Леонов редко улыбался, и его улыбка не совпадала с выражением глаз, сосредоточенно углублённых, мудро неспокойных, чаще всего пытливо спрашивающих. Его интересовало всё: что вы знаете о нынешнем дне, о жизни в России, о лицах людей, о новом, только начинающем молодом писателе. Он не был равнодушен, не был уставшим от своего библейского возраста, от многолетней, поистине каторжной работы, от огромного своего жизненного опыта. Леонов хорошо сознавал, что каждый народ имеет своих героев и своих негодяев.

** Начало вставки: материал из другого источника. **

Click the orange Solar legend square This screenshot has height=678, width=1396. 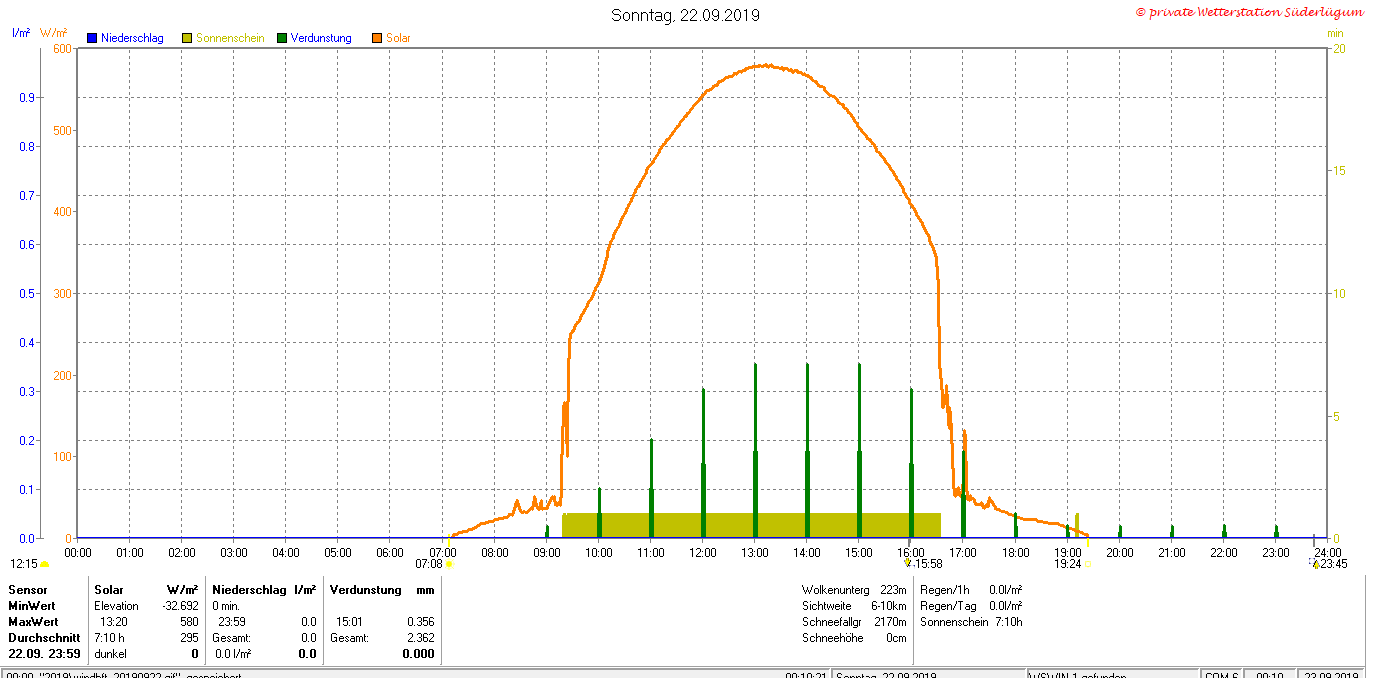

Его привлекал не жест, не прыжок сюжета занимательного свойства, не "ох" и "ах" до дрожи заинтригованного обывателя, ждущего, когда обманутая героиня выстрелит из ружья, висевшего над турецким диваном коварного героя. Обыватель не подозревает, конечно, что беллетристическая глупость для всех наций.

Он был строителем собственного мира, независимо от того, нравился или не нравился кому-либо этот его "леоновский мир". Что это за своеобразный мир — реальный лес или более реальное отражение леса в воде? Сама действительность или изображение современной вавилонской башни в последних прощально печальных отблесках заката? Или это дуновение Апокалипсиса, смутной угрозы человеку и человечеству?

Леонов всегда тревожен. Его стиль тяжеловесен, разветвлён, непрост. Хотя почасту ироничен в той степени, в какой могут иронизировать титаны. С самых ранних вещей, где уже чувствовалась литературная неуёмность, до "Русского лета" и "Пирамиды", текст Леонова наполнен особой "леоновской аурой", особым звуком, главное же — мыслью, не одномерной, сложной, призывающей в помощники уразумения. Его проза обладает мощной силой логики, ничего общего не имеющей с легкодумной словесной игрой. Большая литература накатывается медленно, гигантскими валами. Она похожа на цунами.

Где сейчас, в каком пространстве гений Леонова? Там, в других высотах, в неземных декорациях, вокруг него не очень многолюдно, так как из миллионов художников только единицы преодолевают границу для дальнего путешествия к потомкам.